Markup Technologies for Computational Linguistics

Hosted by the HCRC Language Technology Group
University of Edinburgh
25, 26 February 1999

1. Overview

The Language Technology Group, with support from EPSRC, ESRC and other sources, has invested substantial effort over the last four years in building up an inventory of tools and technologies for the markup of language data. This in turn has led to the articulation of a markup-based architecture for NLP systems, which we have used for applications as diverse as discourse relation annotation, named entity recognition and tokenisation. The goal of this workshop is to introduce our work to a wider audience, with

Anyone interested in the role of markup technologies and standards in computational linguistics is invited to attend.

2. Programme

Thursday 25 February
1330--1730Hands-on intensive introduction to SGML/XML, Henry S. Thompson, Chris Brew (HCRC LTG)
1930--2030Invited Keynote: Michael Sperberg-McQueen (Univerisity of Illinois, Chicago; co-Editor of the Text Encoding Initiative)
Friday 26 February
0900--1030 Introduction to pipelining XML files through XML-aware tools; Survey of available tools; Survey of XML/SGML-encoded CL resources, members of the LTG, Adam Kilgarriff, Brighton
1100--1230Architectures in use:
LT TTT/LT MUC:
A pipelined, FSM-based, XML-aware customisable tokeniser, configured to produce a world-class Entity recognition system, Claire Grover and Marc Moens, LTG
GATE:
Alternative architecture for NLP application development, MUC system based thereon, Rob Gaizauskas, Sheffield
1330--1500Approaches to annotation:
HCRC Map Task Corpus:
XML-annotated dialogue corpus, with general-purpose tools for intersecting annotations from different perspectives (Edinburgh, Glasgow), Jean Carletta, LTG
SGML and Lexical Resources:
Approaches to marking up dictionaries and related resources, Adam Kilgarriff, Brighton
SSML:
Marking up text for Text-to-Speech, Paul Taylor, Edinburgh
1530--1700Annotation Support:
MATE:
XML-based dialogue annotation support, (Edinburgh, Pisa, Aarhus), David McKelvie, LTG
LT Annotator:
An automatic UI generator for annotating resources, XML-based but not requiring XML knowledge, Henry S. Thompson, LTG
The TEI:
Present state, future plans, Michael Sperberg-McQueen, University of Illinois
1700--1730Plans, Prognostications and Public Discussion

3. Participation

The workshop is open to all interested parties. You are welcome to attend for either or both days, but please register in advance, particularly if you intend to come for the tutorial on Thursday, as places are limited by the facilities available to us, and priority will go to people in registration order.

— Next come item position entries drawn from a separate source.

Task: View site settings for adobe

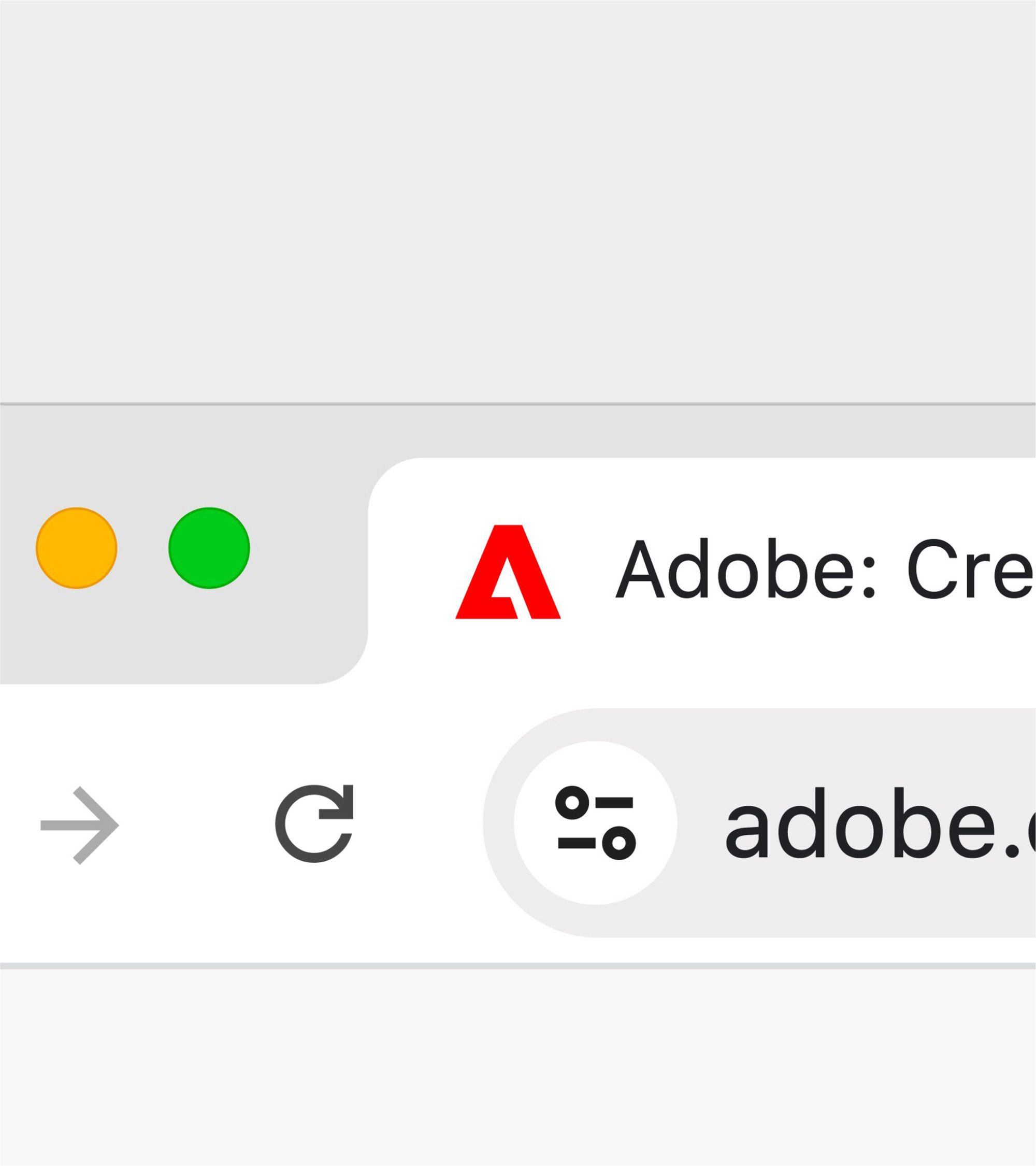Action: pos(595,823)
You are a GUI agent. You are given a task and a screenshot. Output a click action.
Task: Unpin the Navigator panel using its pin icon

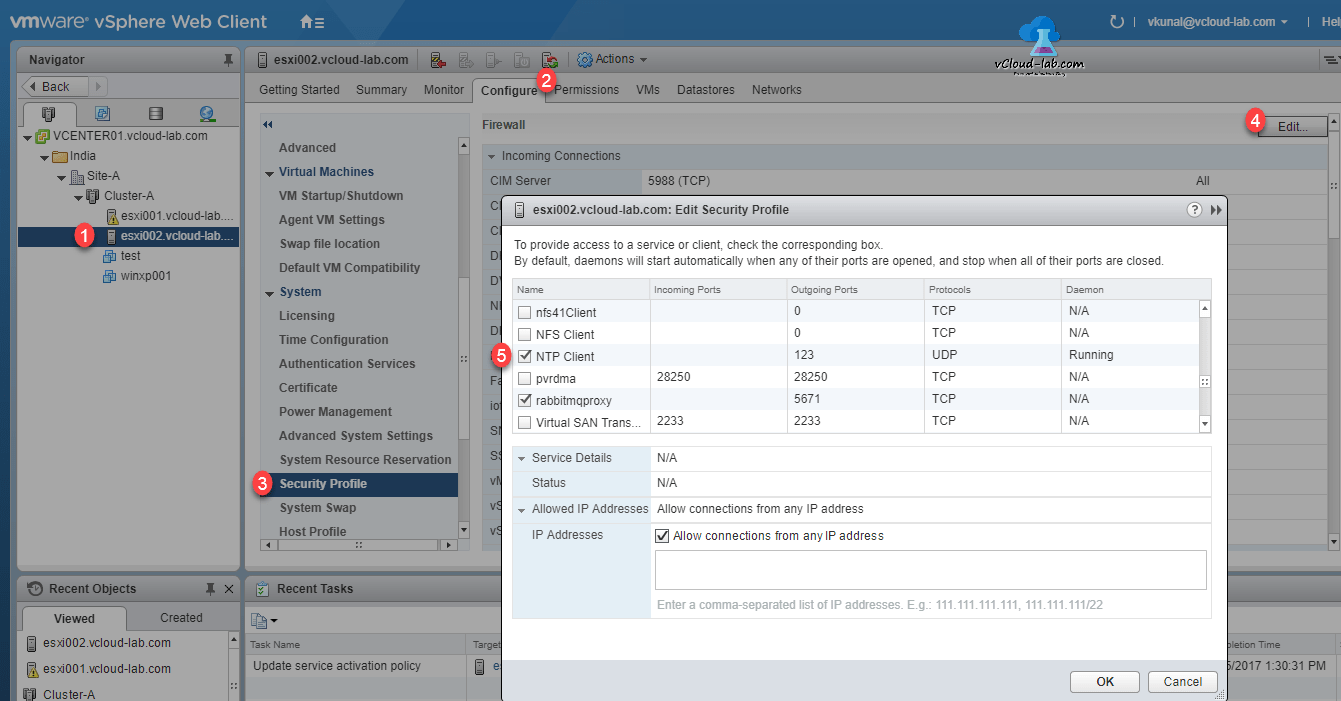tap(226, 59)
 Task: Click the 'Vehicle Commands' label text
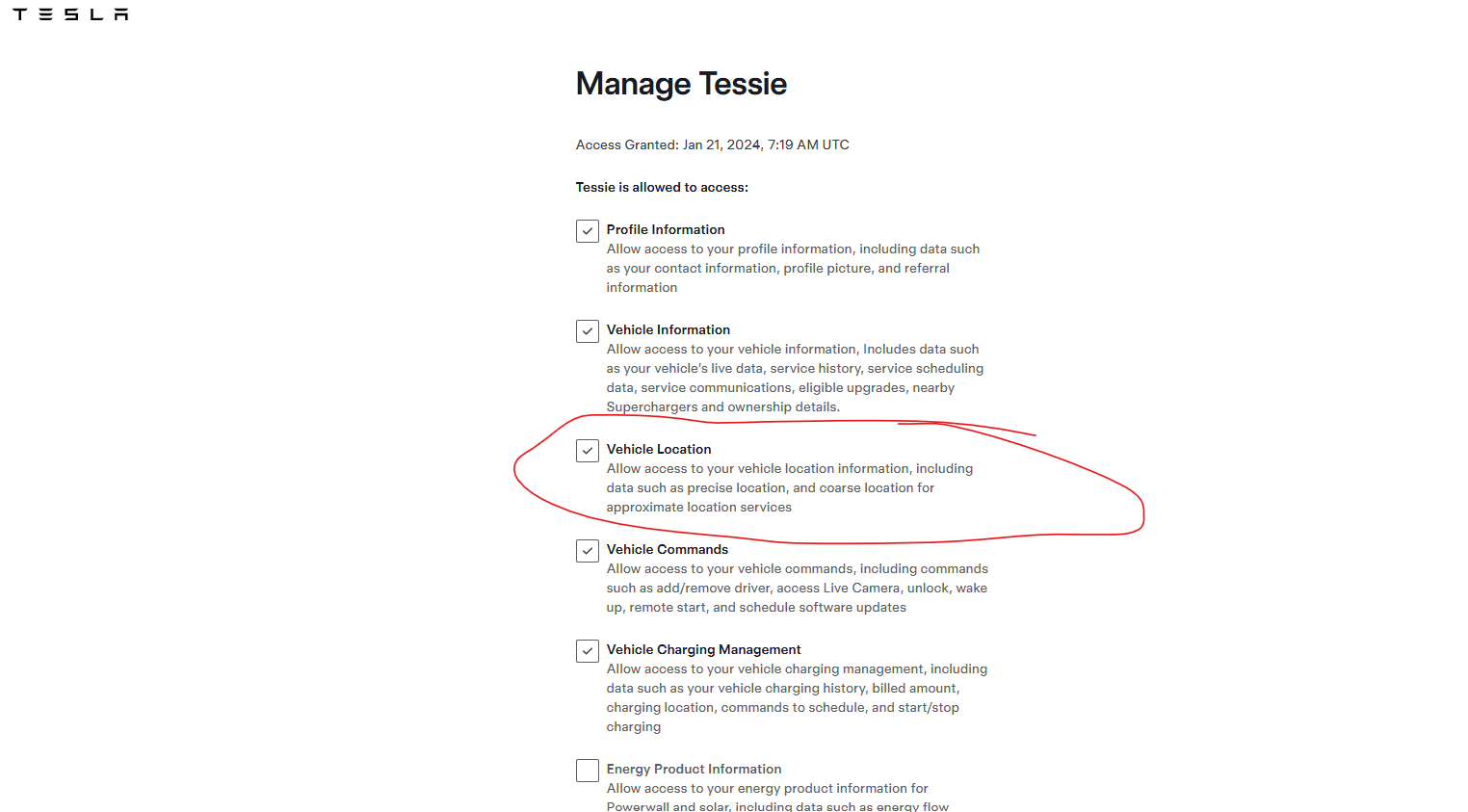(x=668, y=549)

Please note that although tea and coffee will be provided on both days, and a buffet lunch will be provided on Friday, evening meals and accommodation are not part of the workshop.

For information about travel and accommodation, see the University's local information page.

4. Acknowledgements

This workshop is made possible by support from the UK EPSRC (grant GR/L29125, NSCOPE), and by the UK ESRC's baseline funding of HCRC.